This is an evocative album, showcasing a bracing sense of musicality and incorporating vivid textures from the natural world. It’s a logical development of Bee Mask’s sound, but in terms of listenability and structural coherence, it’s a leap forward. Clocking in near 30 minutes, Vaporware/Scanops explored a personal, cliché-wary take on the rippling minimalism of Steve Reich et al., with a luster of unease. Pears maintains this edge, but moves away from those interlocking, upwardly-spiraling patterns in favor of linear arrangements that hiss, drip, bubble, croak, chime, and, on “Pink Drinq,” describe a melody brutalized by a wall of gain. The affect, as with Jon Hassell or Solaris, is of an alien landscape being described by some intrepid, lucid, and slightly freaked-out explorer. “Moon Shadow Move” is a particularly potent aural painting, a febrile bubbling swamp inhabited by swarms of benign insects and lurking predatory birds, labyrinthine runs of bells ringing out and evaporating over the humid expanse. It’s a prelude to Pears‘ meatiest passage, “The Story of Keys and Locks,” which edges toward the techno world that’s come to embrace him as worrisome, papery hi-hats and pulsing bass accelerating through low, cutoff-sculpted clouds.

The propulsion is short lived as Madak downshifts into the Parmegiani-esque electroacoustic whacks of “Fried Niteshade” and the angular drone of “Unripe Pears.” By the end of the latter track, we’ve descended into a waterlogged subterranean tunnel that recalls the “dry tunnel” of Andrei Tarkovsky’s “Stalker.” The paradisaical, domestic tranquility of “Rain in Coffee” is what’s on the other end, and it might well be Bee Mask’s unambivalent version of the Zone, the room where one’s deepest wish is said to be granted.
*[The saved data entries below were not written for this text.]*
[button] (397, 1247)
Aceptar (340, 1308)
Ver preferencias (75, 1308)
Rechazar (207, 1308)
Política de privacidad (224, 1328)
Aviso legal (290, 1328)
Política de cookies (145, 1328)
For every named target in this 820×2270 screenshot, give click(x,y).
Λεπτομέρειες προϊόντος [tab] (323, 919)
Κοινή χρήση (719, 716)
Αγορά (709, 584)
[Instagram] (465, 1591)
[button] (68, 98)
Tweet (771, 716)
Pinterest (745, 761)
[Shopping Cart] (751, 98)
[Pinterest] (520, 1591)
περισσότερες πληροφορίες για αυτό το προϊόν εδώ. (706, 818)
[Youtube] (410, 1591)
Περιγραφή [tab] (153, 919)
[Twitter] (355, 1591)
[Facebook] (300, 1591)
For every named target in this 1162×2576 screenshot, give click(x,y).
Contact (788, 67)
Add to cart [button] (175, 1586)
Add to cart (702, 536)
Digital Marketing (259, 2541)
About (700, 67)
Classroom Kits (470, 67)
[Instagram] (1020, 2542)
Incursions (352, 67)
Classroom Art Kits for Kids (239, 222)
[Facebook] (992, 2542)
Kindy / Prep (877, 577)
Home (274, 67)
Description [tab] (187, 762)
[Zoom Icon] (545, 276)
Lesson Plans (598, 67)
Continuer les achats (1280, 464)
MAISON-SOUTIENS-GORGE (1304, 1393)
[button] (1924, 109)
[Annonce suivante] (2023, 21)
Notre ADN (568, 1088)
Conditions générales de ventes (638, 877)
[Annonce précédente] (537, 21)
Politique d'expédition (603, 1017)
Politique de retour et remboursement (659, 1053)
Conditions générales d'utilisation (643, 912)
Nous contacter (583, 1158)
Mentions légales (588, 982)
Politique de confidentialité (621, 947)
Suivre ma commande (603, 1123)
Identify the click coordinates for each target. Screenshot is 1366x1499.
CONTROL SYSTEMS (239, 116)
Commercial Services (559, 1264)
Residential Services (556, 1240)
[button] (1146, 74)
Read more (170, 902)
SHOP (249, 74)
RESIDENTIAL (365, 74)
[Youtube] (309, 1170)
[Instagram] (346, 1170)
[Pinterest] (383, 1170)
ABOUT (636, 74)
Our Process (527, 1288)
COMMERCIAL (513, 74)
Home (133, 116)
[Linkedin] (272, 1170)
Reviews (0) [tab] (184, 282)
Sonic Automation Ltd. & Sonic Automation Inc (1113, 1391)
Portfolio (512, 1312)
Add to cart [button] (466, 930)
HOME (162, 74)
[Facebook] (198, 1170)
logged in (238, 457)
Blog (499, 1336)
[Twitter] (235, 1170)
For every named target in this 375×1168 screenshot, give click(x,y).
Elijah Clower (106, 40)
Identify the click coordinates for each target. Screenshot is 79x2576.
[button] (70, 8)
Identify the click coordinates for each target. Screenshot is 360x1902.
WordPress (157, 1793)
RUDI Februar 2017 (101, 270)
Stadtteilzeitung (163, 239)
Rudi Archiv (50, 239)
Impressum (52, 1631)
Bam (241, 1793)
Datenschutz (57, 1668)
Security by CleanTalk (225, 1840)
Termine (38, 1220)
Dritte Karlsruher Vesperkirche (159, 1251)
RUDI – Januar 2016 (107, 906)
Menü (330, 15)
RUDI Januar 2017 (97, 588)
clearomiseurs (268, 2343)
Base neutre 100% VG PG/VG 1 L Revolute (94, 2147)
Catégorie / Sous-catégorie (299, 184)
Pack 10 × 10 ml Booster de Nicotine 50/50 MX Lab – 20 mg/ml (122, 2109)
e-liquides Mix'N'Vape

Even with standout moments like this, this short LP is best considered as a whole, a journey whose final destination permeates every step of the way. Somewhat less so than on Elegy, the music here remains somewhat fugitive, hard to recall after the record’s over, but the sense of vision and attention to detail while it’s on are something to behold. Pears‘ purposeful clarity and superb pacing make it as immersive as it is original. Spanning the experimental sonics of computer music and the psychedelic chasms of the underground synth scene, Bee Mask retains his early, slippery austerity but frames his trademark sounds more accessibly. When We Were Eating Unripe Pears delivers on Madak’s early promise and then some, making for a record that stands among Spectrum Spools’ and the year’s best.

Nick Connellan  on November 22, 2012 at 10:31 AM

Nice review. Loved all the heavily descriptive imagery.